About Collection sg01

Background

AI-powered web crawlers from OpenAI (GPTBot), Anthropic (ClaudeBot), Amazon (Amazonbot), and others now visit millions of websites daily. Their behavior differs from traditional search bots in how they handle cross-origin resources, binary files, and redirect chains.

Research Goals

Which file types do AI crawlers request versus ignore across origins?
Do crawlers follow links in CSS, JavaScript, and JSON files?
How do crawlers handle files without extensions?
Do crawlers parse XML sitemaps and RSS feeds from third-party hosts?
What are the download size limits for cross-origin content?
Do crawlers follow redirects that lead to a different origin?

Setup

This collection is hosted on AWS S3 in us-east-1 with access logging enabled. S3 server access logs capture every request with timestamps, IP addresses, methods, status codes, referrers, and user-agent strings.

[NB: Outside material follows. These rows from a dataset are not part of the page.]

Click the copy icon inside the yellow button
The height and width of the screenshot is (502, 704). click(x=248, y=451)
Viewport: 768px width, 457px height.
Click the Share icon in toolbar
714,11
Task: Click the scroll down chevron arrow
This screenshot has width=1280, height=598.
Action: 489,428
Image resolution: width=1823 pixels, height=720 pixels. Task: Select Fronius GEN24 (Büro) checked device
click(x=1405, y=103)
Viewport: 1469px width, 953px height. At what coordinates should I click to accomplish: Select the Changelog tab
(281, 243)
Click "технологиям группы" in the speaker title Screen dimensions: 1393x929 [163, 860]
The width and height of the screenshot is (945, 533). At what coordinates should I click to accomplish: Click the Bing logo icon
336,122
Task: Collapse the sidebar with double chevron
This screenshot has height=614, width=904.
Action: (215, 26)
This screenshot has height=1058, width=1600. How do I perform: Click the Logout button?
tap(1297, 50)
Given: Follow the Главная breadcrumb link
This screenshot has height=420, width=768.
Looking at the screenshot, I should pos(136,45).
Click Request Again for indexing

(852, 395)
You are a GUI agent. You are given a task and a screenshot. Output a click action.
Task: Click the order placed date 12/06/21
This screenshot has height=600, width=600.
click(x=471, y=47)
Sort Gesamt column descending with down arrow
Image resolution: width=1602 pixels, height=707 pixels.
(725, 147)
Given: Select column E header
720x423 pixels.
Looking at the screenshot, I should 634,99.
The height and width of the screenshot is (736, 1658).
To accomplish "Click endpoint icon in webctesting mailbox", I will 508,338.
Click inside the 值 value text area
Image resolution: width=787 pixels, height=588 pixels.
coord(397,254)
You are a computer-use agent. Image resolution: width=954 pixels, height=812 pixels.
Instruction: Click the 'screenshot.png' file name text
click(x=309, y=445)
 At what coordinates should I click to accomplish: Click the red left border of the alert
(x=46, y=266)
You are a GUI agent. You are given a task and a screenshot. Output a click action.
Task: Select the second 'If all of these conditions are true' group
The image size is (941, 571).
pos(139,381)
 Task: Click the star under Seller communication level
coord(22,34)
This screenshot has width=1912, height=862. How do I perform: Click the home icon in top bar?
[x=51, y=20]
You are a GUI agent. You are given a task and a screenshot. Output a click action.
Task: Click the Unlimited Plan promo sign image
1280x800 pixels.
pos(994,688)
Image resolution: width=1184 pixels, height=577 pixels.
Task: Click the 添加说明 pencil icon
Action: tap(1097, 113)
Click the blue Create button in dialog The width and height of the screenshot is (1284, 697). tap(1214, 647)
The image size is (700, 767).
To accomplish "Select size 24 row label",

Files are linked from research domains to test cross-origin discovery and following behavior.

File Categories

Text Files

HTML pages with semantic markup, CSS stylesheets, JavaScript with class-based code, JSON data structures, XML sitemaps, RSS feeds, and plain text files.

Image Files

PNG, JPEG, GIF (animated), SVG, and WebP images with procedurally generated content at various dimensions.

Other Files

Files without extensions, application manifests, ZIP archives containing reports and datasets, and multi-page PDF documents.